Set of tasks:
1. In the text on sugarcane production, on which islands is sugarcane mainly grown in the Philippines?
2. Extract from the sugarcane production text, word for word, the passage from "Cuba and India" up to and including "paper and wallboard.".
3. Extend the sugarcane production text by continuing from its last sentence.

Quoted passage:
++++++++++++++++++++

Sugarcane Production

Sugarcane (Saccharum) or popularly known as “Tubo” here in the Philippines, refers to any of tall perennial grasses of the family Gramineae ( grass family). Native to warm temperate to tropical regions of Asia, they have stout, jointed, fibrous stalks that are rich in sugar, and measure two to six meters tall.  All sugar cane species interbreed, and the major commercial cultivars are complex hybrids.

Cuba and India together produce a large percentage of the world’s tropical sugar, cane sugar. Cane is harvested by cutting down the plant stalks, which are then pressed several times to extract the juice. The juice is concentrated by evaporation into dark, sticky sugar, often sold locally. Refined sugar, less nourishing as food, is obtained by precipitating out the non-sugar components. Almost pure sucrose , it is the main commercial product. By-products obtained from sugarcane include molasses , rum , alcohol, fuel, livestock feed, and from the stalk residue, paper and wallboard.

The Philippines is also a sugar-producing country, growing it mainly on the islands of Negros, Luzon, Panay and Mindanao. Recently, the Philippine government passed the Biofuel Act of 2006 (or Republic Act 9367) which created a certain market for ethanol investors in the Philippines and paved the way for the development of a new industry: fuel ethanol production. Sugarcane is expected to be the predominant source of feedstock for ethanol production. Commercial production of ethanol from sugarcane will help the country diversify its fuel portfolio and ensure its energy security.

++++++++++++++++++++

Information:
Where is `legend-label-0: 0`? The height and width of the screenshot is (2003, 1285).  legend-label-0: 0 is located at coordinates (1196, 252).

++++++++++++++++++++

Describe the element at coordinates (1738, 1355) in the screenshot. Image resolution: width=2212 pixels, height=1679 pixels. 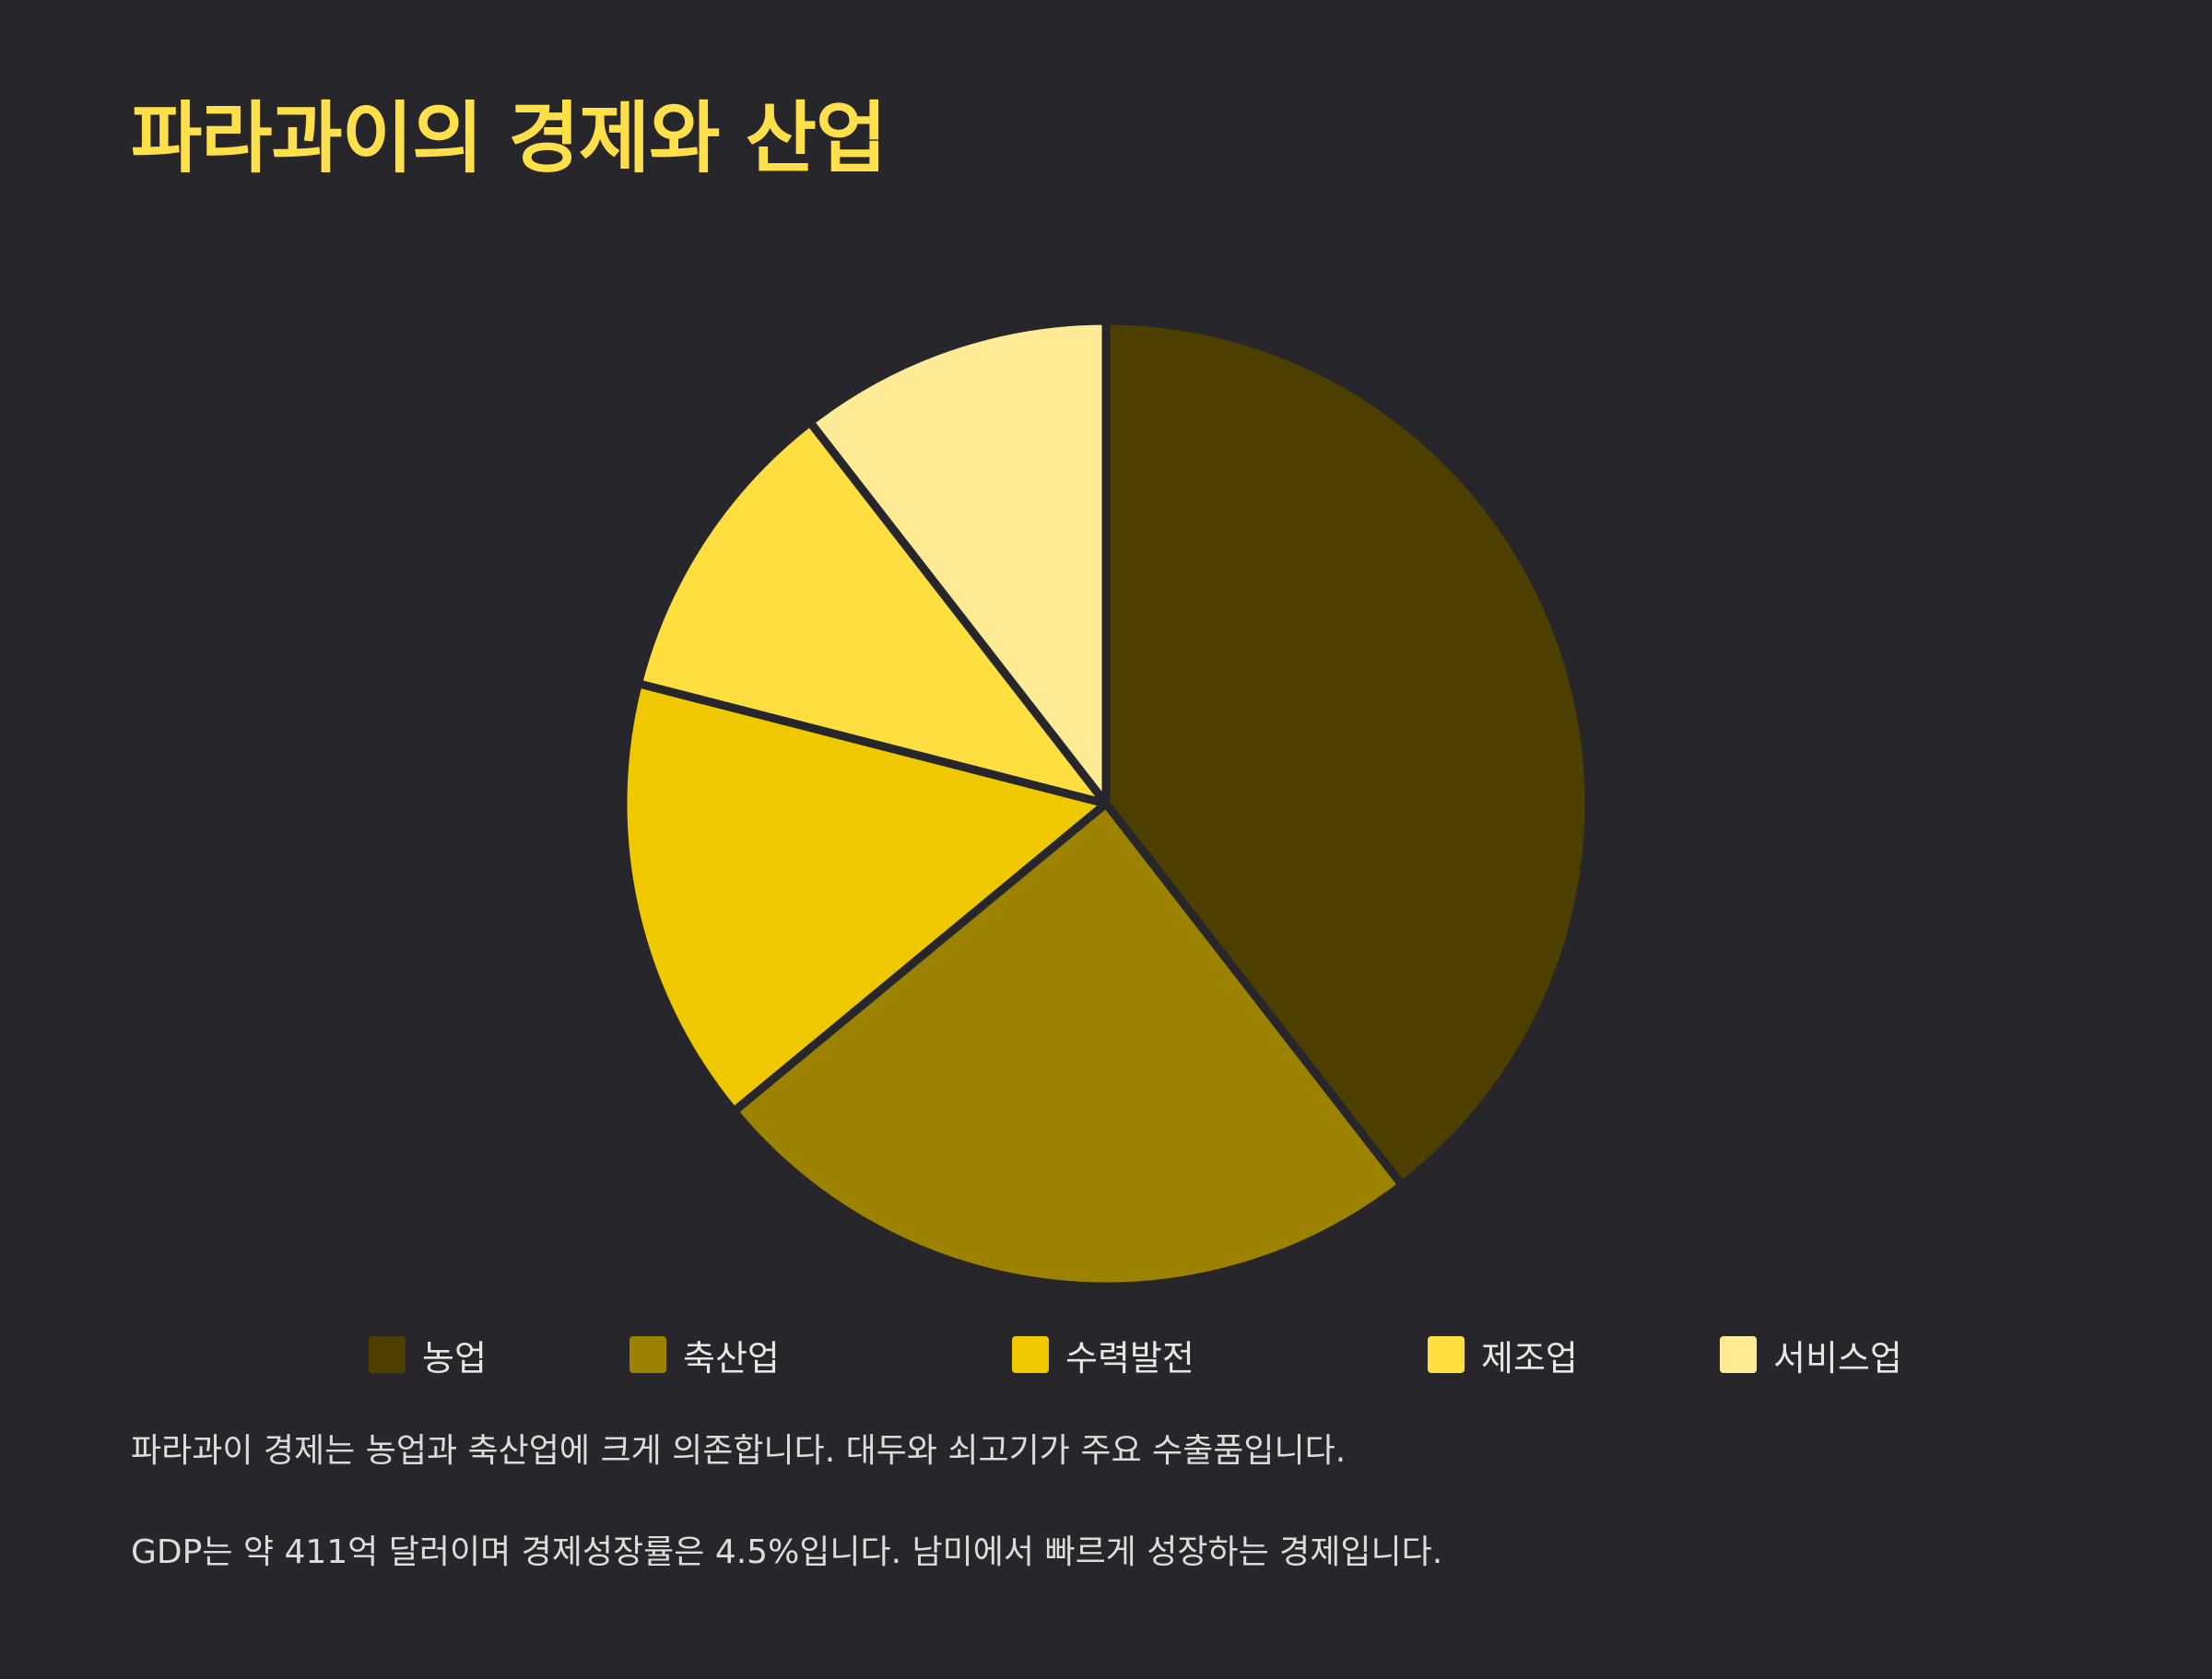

++++++++++++++++++++

Results for the exercise:
1. Negros, Luzon, Panay and Mindanao.

2.
Cuba and India together produce a large percentage of the world’s tropical sugar, cane sugar. Cane is harvested by cutting down the plant stalks, which are then pressed several times to extract the juice. The juice is concentrated by evaporation into dark, sticky sugar, often sold locally. Refined sugar, less nourishing as food, is obtained by precipitating out the non-sugar components. Almost pure sucrose , it is the main commercial product. By-products obtained from sugarcane include molasses , rum , alcohol, fuel, livestock feed, and from the stalk residue, paper and wallboard.

3.
Presently, sugarcane farmers produce an average of only 65 tons of cane/ha potentially yielding only 70 liters (18.5 gallons) or 4550 liters/ha/year (145 gallons/ha/year) of ethanol per metric ton using sugarcane as feedstock. This ratio is very low when compared to the potential cane yields (120 to 150 tons/ha) achieved in Brazil, India, South Africa and other regions growing sugarcane with drip irrigation and fertigation. Therefore, new and innovative sustainable technologies are needed, not only to raise and sustain sugarcane productivity per hectare, but also to enable the consistent supply of feedstock to bio-refineries at lower costs and to meet domestic sugar demands. As both the food and energy industries use scarce and expensive resources such as water and fertilizers, a solution is required to ensure a more competitive position, especially within the global market.

How to grow Sugarcane

Land Preparation

For higher sugarcane yields, providing optimum soil environment is an essential pre-requisite since the crop remains in the field for about 5 to 6 years due to the practice of raising several ratoon crops.

Further intense mechanization involving traffic of heavy machinery from planting to harvesting and transporting to the sugar mill or distillery, can cause the deterioration of soil physical conditions. This translates into soil compaction with a cohort of harmful side effects viz., reduction in storage & movement of air and water, mechanical difficulty for root growth and difficulty in absorption of nutrients from the soil itself and from the fertilizer.

Therefore a through land preparation every time a new crop is planted is absolutely essential to bring the soil to fine tilth for proper germination of the sets and field emergence and root growth.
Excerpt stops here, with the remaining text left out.